The LRSX Unification Tool prints several help-texts by calling `lrsx help` or more command specific help by typing `lrsx command help`.

LRSX mainly supports two kinds of input files:

• Unification equations with constraints:
For those input files call `lrsx unify `file, where file contains the input.
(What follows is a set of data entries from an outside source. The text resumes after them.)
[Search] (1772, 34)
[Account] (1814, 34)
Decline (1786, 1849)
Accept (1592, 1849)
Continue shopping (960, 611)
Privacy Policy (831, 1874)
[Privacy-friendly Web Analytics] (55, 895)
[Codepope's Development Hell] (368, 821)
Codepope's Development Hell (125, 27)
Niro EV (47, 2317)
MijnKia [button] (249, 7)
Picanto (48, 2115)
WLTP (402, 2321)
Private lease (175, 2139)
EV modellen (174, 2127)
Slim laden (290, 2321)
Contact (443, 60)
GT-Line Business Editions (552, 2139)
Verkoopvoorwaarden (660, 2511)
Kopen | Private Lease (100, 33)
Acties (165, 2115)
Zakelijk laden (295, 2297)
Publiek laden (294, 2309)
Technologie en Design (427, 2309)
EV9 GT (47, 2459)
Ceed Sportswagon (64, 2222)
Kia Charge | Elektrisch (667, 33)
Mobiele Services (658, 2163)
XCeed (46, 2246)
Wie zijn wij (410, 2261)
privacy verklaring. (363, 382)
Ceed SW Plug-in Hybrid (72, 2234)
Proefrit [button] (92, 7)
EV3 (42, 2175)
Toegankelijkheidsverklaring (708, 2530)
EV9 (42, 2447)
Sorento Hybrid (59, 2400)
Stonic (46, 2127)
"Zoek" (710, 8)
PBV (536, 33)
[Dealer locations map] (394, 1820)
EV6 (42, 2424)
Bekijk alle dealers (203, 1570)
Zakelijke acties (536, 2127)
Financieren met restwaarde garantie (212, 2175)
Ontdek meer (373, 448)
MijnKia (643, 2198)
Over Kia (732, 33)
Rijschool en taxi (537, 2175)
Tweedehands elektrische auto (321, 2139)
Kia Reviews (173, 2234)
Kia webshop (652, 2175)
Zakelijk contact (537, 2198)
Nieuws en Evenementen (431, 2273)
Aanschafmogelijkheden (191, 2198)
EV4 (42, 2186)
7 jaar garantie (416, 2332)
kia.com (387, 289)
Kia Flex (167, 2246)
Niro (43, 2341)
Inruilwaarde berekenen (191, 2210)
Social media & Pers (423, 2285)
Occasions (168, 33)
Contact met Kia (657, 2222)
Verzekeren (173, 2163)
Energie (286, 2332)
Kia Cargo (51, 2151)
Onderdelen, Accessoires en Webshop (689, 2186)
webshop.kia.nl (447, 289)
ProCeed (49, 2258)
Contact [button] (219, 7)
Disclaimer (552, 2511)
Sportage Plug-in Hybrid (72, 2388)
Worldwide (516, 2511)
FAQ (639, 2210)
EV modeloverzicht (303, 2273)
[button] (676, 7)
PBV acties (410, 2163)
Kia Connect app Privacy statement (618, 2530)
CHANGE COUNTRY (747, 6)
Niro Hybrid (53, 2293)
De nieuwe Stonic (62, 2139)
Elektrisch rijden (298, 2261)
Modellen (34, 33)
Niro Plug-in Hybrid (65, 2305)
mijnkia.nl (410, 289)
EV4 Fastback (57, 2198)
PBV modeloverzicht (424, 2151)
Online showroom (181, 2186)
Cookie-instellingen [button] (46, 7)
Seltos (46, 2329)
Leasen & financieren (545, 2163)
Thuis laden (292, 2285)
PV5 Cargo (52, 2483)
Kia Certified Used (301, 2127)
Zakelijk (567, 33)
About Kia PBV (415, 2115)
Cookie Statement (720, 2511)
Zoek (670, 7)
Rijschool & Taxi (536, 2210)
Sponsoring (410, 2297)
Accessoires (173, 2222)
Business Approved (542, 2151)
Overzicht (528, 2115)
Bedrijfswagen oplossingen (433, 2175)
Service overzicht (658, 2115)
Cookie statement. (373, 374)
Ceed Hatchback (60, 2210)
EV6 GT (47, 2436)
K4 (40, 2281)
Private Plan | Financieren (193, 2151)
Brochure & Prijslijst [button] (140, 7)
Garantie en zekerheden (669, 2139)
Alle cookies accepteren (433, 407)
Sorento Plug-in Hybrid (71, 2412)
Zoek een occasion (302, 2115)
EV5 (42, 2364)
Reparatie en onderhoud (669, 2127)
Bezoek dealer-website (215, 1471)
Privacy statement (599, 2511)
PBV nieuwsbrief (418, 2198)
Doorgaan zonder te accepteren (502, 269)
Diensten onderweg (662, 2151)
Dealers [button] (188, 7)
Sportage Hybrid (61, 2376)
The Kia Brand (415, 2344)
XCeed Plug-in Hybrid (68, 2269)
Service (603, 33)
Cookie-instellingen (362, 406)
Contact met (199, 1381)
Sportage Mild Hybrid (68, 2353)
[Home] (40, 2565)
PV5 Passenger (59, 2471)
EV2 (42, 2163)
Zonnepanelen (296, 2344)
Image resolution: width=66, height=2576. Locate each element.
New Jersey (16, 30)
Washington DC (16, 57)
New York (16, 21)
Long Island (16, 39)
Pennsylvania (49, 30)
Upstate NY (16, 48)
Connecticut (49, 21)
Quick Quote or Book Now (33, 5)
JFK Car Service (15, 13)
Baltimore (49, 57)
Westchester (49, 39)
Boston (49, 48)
LRSX will unify the input and print the output to stdout.
• Program calculus descriptions and overlap commands:
• `lrsx overlap `file computes the critical pairs, requested by the commands in file.
Both formats share a common syntax for expressions and constraints as described below.

Unification equations with constraints

The allowed syntax can be represented by the following grammar in ENBF, where nonterminals are in bold font and the side condition that in derivations from EXPRESSION the symbol `HOLE` does not occur, except for deriviation starting with CONTEXT where the symbol `HOLE` occurs exactly once.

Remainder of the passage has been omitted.